Inspired Lowry has game to be 'El Hombre'
Published 29/10/2011 | 05:00
SERGIO GARCIA hopes to stir his fellow countrymen into a frenzy by becoming Spain's first winner at Valderrama.
He's not having it all his own way, however, as Shane Lowry and Peter Lawrie have given locals a splendid Irish tongue-twister to grapple with by forcing their way into contention at the Andalucia Masters.
Clara native Lowry (23) and Lawrie, (37) from Castleknock, were in top-class company on one-over-par after the most gruelling 36 holes of golf played on the European Tour this season.
That left them sharing sixth place with Thomas Bjorn, Justin Rose and Peter Hanson, among others -- six off the stunning pace set by Aberdeen's Richie Ramsey on five-under, but just two shy of born-again Garcia, who many expect to be 'El Hombre' tomorrow evening.
After romping away with the Tour equivalent of his own testimonial in Castellon last week, Garcia faced a much sterner test of his confidence and composure this week as he tried to win back-to-back titles for the first time on Tour.
So far, he's handled it with aplomb, posting two steady rounds of 70 in conditions which transformed this classic course into a scowling ogre.
Garcia confessed yesterday that few experiences could be "more enjoyable" than marching up the 18th in front of family, friends and neighbours last Sunday to an 11-stroke victory, his first in three angst-ridden years
Yet, without any doubt, the man crowned champion on the Costa del Sol tomorrow evening inevitably will leave Valderrama with a special sense of accomplishment.
So tough was the challenge of a wind-blown first two days on the tightest fairways and fastest greens in Europe, just four men beat par, Ramsay, Gregory Havret of France, Garcia and that iron-man of Andalucia, Miguel Angel Jimenez.
Meanwhile, the cut fell at seven-over-par, highest by three this season, with Damian McGrane, Gareth Maybin and Paul Cutler failing to make the top-50 and ties.
Defending champion Graeme McDowell refused to raise the white flag after a second successive round of 73 left him in 21st place on four over, saying: "I'm not out of it by any means.
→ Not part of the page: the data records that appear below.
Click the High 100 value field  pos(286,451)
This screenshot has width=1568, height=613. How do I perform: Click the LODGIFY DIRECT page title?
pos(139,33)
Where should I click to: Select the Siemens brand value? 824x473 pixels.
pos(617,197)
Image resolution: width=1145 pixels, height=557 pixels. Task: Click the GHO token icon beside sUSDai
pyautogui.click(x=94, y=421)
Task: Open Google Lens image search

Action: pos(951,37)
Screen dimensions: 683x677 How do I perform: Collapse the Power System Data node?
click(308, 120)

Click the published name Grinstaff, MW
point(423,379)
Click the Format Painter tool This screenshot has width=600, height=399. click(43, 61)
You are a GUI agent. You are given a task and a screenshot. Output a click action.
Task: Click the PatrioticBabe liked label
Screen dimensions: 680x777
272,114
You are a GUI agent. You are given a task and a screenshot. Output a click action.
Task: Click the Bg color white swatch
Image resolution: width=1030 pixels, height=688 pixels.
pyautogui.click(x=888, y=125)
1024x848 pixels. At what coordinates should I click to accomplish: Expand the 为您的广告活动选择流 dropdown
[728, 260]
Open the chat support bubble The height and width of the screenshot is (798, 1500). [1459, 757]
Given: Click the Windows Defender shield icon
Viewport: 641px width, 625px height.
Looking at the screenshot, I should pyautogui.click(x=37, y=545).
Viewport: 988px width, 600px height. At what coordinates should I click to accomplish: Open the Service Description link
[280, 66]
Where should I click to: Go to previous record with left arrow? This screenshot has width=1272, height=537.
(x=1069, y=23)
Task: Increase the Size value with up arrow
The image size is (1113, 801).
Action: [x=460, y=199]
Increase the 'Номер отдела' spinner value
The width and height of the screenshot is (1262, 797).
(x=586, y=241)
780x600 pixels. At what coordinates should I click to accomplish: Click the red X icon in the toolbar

I know my way around here and all I need to do is shoot two low rounds at the weekend.
"I swung it a lot better today," he added, but McDowell performed poorly on the super-quick greens, three-putting from six feet at the sixth and from 26 feet at the seventh and missing from inside four feet for par at 15.
With every respect to the Portrush man and ever-steady Lawrie, who shot 73 yesterday, Lowry's superlative touch around the greens probably establishes him as Ireland's best hope of holding on to this title.
"My short game is on fire," he said soon after chipping-in for birdie from greenside rough at the last for a round of 71, which also featured a stunning pitch-in from 50 yards for birdie at the second.
Lowry had five birdies and five bogeys on his card and looked as if he could get up and down from a litter bin, which is crucial in conditions like these.
And as he proved with his sensational run into fourth place in May's BMW PGA at Wentworth, Lowry is inspired, not cowed, by the big occasion and he loves putting on fast greens, evidenced by the stunning 30-footer he 'tickled-in' for par at 17.
Also important is the usual, easy temperament, which helped him win the Irish Open as an amateur in 2009 and was seen on the ninth hole yesterday as Lowry laughed-off an ugly shank with his eight-iron, made a decent bogey and then landed a sweet birdie at 10.
Sadly, Paul McGinley's litany of injury woes continued at Valderrama as the Dubliner sustained a ligament injury to his right wrist which is likely to bring his year on Tour to a premature end.
Further fitness issues are the last thing the 44-year-old needs as he tries to back-up his impressive bid for the 2014 Ryder Cup captaincy at Gleneagles by remaining competitive on the European Tour.
So, Dubliner McGinley was relieved when X-rays in a Malaga hospital yesterday revealed his wrist was not fractured.
However, doctors have advised at least three to four weeks rest, so he's likely to draw a line under 2011, bring forward an operation he requires on his right knee and, hopefully, resume with a clean bill of health in the New Year.
"It does look like my season is over, though nothing's set in stone," he said.
"I'll have an MRI scan when I get back to London and talk it over with my doctors at home," explained McGinley who damaged his wrist playing a shot out of the rough at Valderrama's fourth hole on Thursday.
McGinley defiantly played on through the pain barrier and signed for a first round 79 before officially withdrawing from the tournament yesterday morning.
Valderrama was the scene of his greatest career victory at the Volvo Masters in 2005, but he's struggled with a series of knee injuries since then.
Specialists told McGinley in the summer that he'd require cartilage surgery on his right knee (his second) during the close season, having already had six operations on his left knee.